Di sini terjadi penyempitan di benak banyak orang. Mereka berpikir bahwa ibadah hanya shalat, hanya puasa, hanya dzikir. Padahal kalau kita membuka buku tafsir klasik, maka kita akan menemukan penjelasan ibadah dalam ayat ini dari lisan Al-Imam Mujahid, murid dari Abdullah bin Abbas. Kata Imam Mujahid, makna ibadah dalam ayat adalah :

لِآمْرَهُمْ وَأَنَهَاهُمْ

“(untuk) Aku perintah dan (untuk) Aku larang.”

Jadi, ayat tersebut diterjemahkan “tidaklah Ku ciptakan jin dan manusia kecuali untuk Aku perintah dan Aku larang”, itulah makna ibadah.

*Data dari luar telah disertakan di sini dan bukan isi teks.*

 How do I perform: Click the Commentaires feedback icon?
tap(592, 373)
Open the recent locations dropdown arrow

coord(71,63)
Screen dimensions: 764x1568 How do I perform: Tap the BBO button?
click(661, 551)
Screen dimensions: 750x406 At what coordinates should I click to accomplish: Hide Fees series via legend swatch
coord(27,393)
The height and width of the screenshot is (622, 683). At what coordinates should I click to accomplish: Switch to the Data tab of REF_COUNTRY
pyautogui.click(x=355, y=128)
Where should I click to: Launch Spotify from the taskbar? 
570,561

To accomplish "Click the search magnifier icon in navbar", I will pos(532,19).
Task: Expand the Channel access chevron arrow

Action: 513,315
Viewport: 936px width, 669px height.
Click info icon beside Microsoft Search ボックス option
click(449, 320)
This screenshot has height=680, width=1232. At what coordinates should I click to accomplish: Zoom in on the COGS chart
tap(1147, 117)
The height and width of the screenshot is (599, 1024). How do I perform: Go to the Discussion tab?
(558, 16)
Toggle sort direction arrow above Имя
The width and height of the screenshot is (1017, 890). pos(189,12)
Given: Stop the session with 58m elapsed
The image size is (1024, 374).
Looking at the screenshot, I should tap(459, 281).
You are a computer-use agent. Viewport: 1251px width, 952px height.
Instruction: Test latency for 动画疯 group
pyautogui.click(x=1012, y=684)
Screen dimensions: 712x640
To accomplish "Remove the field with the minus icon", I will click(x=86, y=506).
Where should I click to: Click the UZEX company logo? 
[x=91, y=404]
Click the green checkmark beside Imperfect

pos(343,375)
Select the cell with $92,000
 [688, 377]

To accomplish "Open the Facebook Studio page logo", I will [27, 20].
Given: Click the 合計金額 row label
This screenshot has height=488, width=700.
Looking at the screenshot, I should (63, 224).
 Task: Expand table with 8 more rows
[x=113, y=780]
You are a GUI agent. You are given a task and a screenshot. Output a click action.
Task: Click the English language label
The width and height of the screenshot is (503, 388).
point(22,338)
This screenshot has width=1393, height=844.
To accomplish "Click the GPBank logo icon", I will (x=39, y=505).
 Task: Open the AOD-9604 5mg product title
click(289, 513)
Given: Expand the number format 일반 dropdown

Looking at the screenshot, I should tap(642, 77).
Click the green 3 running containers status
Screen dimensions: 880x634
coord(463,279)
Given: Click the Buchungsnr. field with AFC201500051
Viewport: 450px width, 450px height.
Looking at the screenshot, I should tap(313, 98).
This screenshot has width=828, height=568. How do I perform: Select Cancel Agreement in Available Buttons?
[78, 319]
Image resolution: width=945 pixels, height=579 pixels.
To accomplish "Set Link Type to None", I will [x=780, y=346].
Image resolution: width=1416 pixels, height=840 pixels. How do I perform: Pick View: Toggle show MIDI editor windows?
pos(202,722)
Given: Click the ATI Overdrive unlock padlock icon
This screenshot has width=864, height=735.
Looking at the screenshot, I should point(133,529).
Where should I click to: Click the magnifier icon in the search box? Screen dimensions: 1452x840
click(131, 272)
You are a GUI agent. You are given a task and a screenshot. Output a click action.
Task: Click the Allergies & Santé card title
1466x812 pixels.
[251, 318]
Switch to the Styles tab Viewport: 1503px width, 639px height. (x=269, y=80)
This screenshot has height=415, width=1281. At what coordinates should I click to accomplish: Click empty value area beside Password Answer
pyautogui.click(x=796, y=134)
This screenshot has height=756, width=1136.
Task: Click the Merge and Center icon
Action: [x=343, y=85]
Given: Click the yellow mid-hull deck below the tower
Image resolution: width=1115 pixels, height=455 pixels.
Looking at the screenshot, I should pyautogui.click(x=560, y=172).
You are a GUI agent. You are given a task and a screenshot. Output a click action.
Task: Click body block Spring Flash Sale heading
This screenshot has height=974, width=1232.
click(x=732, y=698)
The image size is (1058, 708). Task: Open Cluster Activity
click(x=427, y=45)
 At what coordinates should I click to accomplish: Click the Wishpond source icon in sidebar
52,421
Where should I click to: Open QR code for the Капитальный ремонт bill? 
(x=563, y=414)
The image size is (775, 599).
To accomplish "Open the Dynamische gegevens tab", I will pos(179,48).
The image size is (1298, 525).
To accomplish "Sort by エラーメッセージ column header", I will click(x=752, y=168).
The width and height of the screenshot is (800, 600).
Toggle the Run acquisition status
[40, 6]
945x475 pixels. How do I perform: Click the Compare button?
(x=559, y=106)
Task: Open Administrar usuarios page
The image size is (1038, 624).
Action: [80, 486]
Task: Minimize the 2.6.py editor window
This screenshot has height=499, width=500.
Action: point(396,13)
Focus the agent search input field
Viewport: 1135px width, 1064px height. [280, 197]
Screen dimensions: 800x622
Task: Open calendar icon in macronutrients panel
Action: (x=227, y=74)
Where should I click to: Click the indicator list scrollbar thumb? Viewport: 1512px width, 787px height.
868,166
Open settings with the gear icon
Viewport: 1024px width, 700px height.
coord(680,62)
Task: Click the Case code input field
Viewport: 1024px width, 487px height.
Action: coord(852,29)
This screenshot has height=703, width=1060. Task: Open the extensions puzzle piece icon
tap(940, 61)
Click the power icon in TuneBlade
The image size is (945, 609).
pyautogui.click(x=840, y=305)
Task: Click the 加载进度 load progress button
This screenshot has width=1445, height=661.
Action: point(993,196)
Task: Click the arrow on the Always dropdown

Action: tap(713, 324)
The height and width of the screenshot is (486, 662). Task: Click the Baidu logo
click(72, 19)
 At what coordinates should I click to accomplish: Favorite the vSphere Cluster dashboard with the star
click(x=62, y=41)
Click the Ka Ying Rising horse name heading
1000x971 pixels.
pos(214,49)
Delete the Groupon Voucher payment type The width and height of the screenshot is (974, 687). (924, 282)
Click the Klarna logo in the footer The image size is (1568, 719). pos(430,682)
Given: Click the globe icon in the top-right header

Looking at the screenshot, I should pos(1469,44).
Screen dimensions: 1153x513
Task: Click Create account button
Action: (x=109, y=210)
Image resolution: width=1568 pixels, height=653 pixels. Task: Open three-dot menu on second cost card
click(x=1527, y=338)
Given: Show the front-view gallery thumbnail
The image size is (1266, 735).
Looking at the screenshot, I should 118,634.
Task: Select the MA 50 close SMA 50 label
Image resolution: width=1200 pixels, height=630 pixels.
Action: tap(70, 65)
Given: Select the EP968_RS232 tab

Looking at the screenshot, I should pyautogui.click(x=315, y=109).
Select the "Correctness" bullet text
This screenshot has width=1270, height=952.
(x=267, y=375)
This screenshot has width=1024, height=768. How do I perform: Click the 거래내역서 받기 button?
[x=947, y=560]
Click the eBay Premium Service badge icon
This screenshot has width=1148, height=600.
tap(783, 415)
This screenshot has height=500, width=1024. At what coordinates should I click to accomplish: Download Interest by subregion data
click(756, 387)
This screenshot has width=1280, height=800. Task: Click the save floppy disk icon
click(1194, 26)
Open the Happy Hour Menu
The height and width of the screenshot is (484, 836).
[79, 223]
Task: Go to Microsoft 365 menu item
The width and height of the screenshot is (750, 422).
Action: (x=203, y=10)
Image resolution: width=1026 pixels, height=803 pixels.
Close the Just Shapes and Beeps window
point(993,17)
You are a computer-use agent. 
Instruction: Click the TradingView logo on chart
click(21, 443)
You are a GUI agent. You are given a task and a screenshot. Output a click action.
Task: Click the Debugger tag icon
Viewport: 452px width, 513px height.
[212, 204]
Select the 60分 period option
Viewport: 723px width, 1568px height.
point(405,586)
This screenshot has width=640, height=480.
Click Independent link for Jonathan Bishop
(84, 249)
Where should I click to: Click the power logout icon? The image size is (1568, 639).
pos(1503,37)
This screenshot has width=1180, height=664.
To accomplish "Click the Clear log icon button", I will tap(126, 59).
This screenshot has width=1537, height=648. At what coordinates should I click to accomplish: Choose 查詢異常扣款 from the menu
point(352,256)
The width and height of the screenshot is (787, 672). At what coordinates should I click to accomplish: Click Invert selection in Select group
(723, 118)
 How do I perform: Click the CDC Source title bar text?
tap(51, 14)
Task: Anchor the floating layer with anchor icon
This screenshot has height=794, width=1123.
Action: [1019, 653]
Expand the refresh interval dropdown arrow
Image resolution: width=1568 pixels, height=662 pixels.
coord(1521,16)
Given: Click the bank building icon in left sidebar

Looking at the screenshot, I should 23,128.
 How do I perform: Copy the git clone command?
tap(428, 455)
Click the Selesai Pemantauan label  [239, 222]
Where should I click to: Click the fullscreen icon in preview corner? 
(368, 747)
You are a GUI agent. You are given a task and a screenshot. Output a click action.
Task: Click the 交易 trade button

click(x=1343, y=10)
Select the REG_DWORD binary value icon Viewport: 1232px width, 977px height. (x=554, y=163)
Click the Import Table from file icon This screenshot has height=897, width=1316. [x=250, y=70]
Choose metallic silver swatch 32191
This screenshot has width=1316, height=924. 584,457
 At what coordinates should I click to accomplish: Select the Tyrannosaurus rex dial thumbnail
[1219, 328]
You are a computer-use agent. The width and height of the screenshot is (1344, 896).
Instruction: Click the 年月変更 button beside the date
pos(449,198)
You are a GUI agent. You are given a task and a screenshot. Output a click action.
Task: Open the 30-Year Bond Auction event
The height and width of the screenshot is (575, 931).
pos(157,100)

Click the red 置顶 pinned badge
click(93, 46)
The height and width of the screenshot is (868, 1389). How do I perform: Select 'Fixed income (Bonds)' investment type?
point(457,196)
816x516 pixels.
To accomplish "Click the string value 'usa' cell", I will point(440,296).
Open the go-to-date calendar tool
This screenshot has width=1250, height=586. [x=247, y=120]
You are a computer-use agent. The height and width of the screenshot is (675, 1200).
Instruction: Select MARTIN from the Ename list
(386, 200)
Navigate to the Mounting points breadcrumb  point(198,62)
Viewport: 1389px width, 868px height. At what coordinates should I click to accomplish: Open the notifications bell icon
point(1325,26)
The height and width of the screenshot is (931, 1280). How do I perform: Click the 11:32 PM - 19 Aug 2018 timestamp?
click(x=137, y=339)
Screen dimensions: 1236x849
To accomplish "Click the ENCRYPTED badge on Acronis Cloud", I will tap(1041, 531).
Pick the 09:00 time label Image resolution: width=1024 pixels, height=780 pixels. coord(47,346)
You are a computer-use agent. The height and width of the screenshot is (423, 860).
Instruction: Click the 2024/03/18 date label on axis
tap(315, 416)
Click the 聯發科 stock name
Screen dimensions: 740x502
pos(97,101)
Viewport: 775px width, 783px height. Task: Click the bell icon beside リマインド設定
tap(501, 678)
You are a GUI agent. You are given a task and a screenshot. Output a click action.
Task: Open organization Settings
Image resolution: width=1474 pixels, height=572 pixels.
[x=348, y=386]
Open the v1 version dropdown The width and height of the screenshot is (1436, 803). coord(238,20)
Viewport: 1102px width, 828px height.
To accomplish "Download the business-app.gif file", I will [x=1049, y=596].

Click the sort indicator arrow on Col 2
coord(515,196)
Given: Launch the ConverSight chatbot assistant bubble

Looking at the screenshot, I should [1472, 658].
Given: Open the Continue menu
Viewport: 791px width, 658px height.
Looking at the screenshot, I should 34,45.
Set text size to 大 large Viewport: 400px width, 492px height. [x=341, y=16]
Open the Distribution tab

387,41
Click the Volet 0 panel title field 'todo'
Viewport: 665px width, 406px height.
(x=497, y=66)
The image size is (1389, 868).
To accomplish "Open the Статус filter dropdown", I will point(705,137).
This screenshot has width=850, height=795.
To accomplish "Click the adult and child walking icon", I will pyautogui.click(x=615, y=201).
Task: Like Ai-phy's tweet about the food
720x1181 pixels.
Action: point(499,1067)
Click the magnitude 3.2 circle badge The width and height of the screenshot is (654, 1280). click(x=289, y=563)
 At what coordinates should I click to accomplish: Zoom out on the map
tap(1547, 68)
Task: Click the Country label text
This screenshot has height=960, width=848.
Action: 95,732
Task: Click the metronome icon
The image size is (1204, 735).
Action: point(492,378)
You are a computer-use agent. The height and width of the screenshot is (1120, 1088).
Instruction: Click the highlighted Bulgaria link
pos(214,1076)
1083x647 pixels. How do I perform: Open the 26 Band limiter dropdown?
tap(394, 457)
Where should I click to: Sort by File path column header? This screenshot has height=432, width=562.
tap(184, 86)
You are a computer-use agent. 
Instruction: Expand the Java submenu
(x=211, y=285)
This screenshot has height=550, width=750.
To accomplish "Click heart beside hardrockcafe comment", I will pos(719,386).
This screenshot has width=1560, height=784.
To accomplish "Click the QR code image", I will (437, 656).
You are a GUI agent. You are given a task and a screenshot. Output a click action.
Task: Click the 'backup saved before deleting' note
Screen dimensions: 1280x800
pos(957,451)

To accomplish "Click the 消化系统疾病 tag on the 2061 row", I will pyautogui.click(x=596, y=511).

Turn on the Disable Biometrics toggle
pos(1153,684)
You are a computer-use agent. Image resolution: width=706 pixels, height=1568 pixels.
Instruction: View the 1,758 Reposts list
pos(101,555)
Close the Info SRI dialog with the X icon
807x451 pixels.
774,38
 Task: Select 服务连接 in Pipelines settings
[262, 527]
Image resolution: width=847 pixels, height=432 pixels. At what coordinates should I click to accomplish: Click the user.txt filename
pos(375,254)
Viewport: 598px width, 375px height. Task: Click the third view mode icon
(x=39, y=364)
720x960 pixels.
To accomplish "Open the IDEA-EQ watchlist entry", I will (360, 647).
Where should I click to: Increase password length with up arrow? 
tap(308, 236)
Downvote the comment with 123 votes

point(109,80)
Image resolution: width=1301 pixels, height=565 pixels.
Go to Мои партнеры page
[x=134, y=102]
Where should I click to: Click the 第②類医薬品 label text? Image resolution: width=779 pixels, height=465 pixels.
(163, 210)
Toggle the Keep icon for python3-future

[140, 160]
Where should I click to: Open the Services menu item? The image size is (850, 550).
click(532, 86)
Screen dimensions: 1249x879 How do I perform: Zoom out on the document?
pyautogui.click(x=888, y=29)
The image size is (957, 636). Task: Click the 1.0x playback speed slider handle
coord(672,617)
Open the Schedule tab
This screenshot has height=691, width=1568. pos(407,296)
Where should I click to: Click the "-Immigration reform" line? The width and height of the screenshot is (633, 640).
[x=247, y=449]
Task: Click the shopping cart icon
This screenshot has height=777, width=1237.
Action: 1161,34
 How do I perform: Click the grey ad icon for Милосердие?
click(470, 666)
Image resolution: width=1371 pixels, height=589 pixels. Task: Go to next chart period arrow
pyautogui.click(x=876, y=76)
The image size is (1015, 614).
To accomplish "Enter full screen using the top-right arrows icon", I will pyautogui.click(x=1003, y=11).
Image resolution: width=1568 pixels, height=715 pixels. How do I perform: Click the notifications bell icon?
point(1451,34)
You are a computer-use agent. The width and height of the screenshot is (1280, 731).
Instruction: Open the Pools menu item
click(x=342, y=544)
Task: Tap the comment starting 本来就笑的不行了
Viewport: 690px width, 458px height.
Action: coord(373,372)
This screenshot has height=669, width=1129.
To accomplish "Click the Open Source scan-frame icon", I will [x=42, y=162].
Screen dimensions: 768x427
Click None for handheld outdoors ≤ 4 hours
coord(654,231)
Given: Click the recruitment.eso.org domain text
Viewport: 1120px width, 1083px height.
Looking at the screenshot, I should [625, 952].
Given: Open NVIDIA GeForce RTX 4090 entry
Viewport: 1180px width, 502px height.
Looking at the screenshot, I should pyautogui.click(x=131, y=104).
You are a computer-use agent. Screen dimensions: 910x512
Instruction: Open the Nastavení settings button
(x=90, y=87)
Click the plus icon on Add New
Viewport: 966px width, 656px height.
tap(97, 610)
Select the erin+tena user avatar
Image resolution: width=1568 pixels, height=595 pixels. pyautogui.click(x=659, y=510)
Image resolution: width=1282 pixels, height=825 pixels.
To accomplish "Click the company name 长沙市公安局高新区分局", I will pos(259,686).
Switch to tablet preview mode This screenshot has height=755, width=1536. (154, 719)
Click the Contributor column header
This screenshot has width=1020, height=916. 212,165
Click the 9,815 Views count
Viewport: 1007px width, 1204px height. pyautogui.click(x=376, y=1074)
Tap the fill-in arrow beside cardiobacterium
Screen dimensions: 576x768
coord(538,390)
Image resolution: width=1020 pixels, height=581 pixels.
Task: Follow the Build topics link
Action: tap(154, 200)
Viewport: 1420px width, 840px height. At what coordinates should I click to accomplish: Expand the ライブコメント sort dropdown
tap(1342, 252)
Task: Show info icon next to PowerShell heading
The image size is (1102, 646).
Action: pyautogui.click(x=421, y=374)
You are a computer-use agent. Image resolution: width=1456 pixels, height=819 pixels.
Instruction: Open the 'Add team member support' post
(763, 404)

"Jadi, ketika kita mengerjakan perintah-perintah Allah, kita sedang beribadah. Dan sebaliknya, pada saat kita menjauhi larangan-larangan Allah, kita pun sedang beribadah".

Kita masuk ke dalam konteks (pembahasan) kita. Ketika wanita sedang haid atau menstruasi, ada larangan atau tidak dari Allah kepada mereka? Jawabannya ada! Mereka dilarang shalat, dilarang puasa, maka ketika mereka tidak shalat dan tidak puasa karena Allah, niatnya untuk menjalankan syariat Allah, maka mereka sedang beribadah kepada Allah Subhanahu wa Ta’ala.

Misalnya tanggal 21 nggak puasa, tanggal 22 nggak puasa, tanggal 23 nggak puasa karena menjalankan syariat Allah, maka dia sedang beribadah.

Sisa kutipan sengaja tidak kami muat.